Singh is the chief executive officer of Ganges Geo Resources, a Mumbai-based Oil and Gas Enterprise that won five contract areas in the second DSF bid round held in 2019.
According to oil ministry officials in the know, 42 petroleum mining leases (PML) have been granted for production from DSF blocks. Grant of the leases implies that the operator can start production. Besides, it is estimated that around eight blocks have been declared unfeasible for hydrocarbon exploration till now.
DSF and vision
Under the DSF-I (2016), the Ministry of Petroleum and Natural Gas offered 67 Pre-Explored Small and Marginal Fields termed as 46 contract areas. These were then estimated to have 625 million barrels of oil-in-place and 2 million standard cubic metres per day (mmscmd) of gas reserves.
For perspective, India imports 1656.58 million barrels (roughly 226 million tonnes) of crude oil every year. This comprises around 84 per cent of India’s total crude oil requirement. While the quantum of assets auctioned under DSF is much lower than the country’s consumption, any attempt to boost local supplies is in line with Prime Minister Narendra Modi’s vision to lower import dependence.

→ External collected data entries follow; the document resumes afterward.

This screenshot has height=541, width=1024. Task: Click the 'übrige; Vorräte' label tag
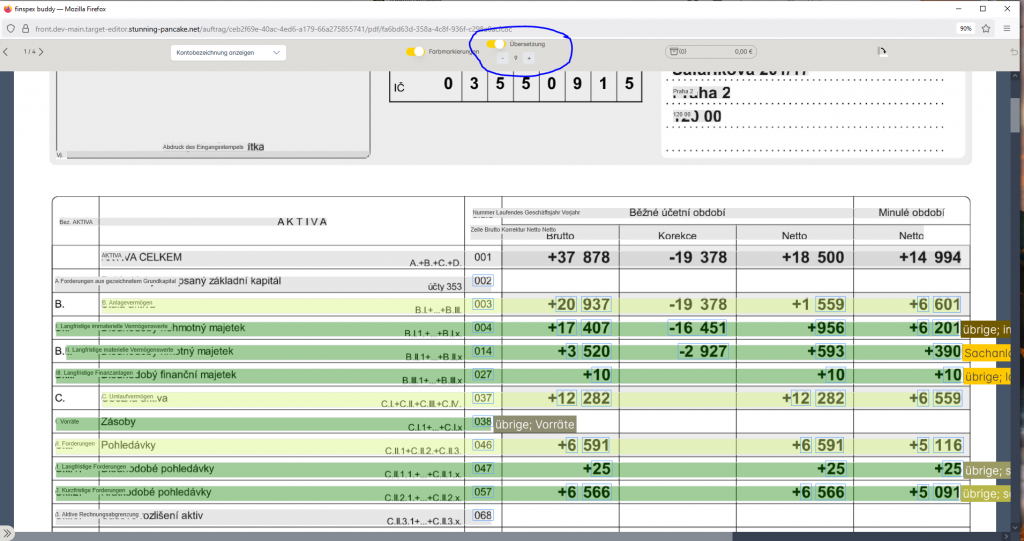[534, 424]
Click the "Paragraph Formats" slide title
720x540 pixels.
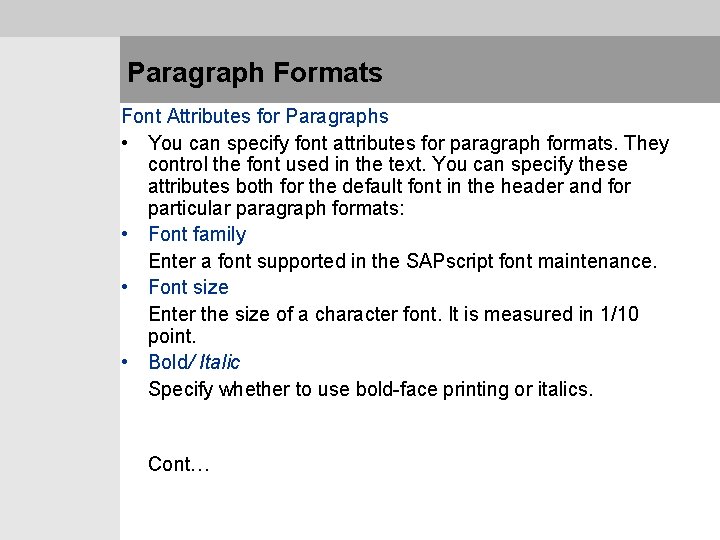pos(255,73)
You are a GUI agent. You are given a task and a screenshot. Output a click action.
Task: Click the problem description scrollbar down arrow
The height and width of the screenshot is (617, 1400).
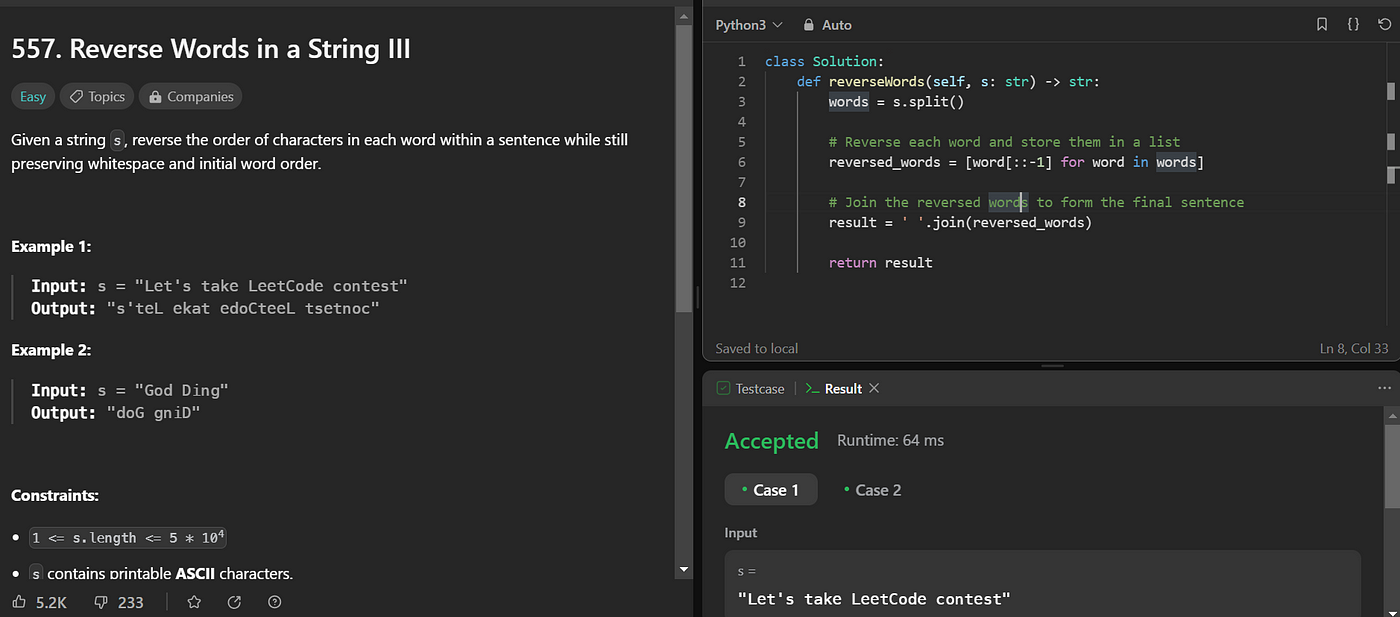(x=684, y=570)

In March 2015, PM Modi had set a target of lowering India’s crude oil import dependence by 10 per cent from what was then 77 per cent. This target was to be achieved by 2022. Come 2021, the consistent decline in domestic production and sustained increase in fuel demand has pushed up crude import dependence. The current import levels are roughly 10 per cent more than 2015.
The goal of the DSF auction exercise was also to let public sector undertakings--Oil and Natural Gas Corporation (ONGC) and Oil India (OIL)--focus on larger fields while the smaller ones would be given to new players who want test the waters. In addition to freeing up capital for deployment in more lucrative assets, ONGC and OIL also managed to get rid of less prolific contract areas according to their estimate. DSF -1 saw 17 first time new small and medium private entrants to India’s oil and gas exploration sector.
Concerns and delays
To prevent non-serious players from gobbling up the assets on offer, the DSF bid rules mandated a minimum work programme criterion as an award parameter. This largely means that companies who promised to drill more wells had a better shot at winning the blocks on offer. In addition to the drilling work was the mandate to start commercial production failing which the contract area would stand relinquished. There was also a strict timeline for project implementation.
These have become major concerns now for some of the players. In their representations, the DSF players have sought a relaxation in timelines for honouring their commitments. There have also been requests to change the methodology for changing the government’s revenue share calculations.
With the crude oil prices crashing and most DSF assets nowhere near production, DSF players have shifted gears to recovering their bank guarantee amounts. Players are seeking a 75 per cent cut in bank guarantee commitments while also looking for exit clauses from contracts.
“New companies that have bid for these blocks do not completely understand the complexity of upstream operations when they enter the business. They generally hire consultants whose only priority is to ensure that their clients win the blocks. This leads to them making tall claims (of minimum work program and revenue share commitment) while bidding to bag the blocks,” an official from a company that was awarded a DSF block said.
“It is later on when the new developer faces reality, they fret. Delays in environmental clearances and encroachments are major issues, too,” he added.
The second round of DSF bids were called in August 2018. There were 25 contract areas covering 59 discovered and pre-explored oil and gas assets with 190 million tonnes of oil and gas reserves. This auction saw 11 new small and medium private first time Entrepreneurs, being awarded with 23 Contract Areas.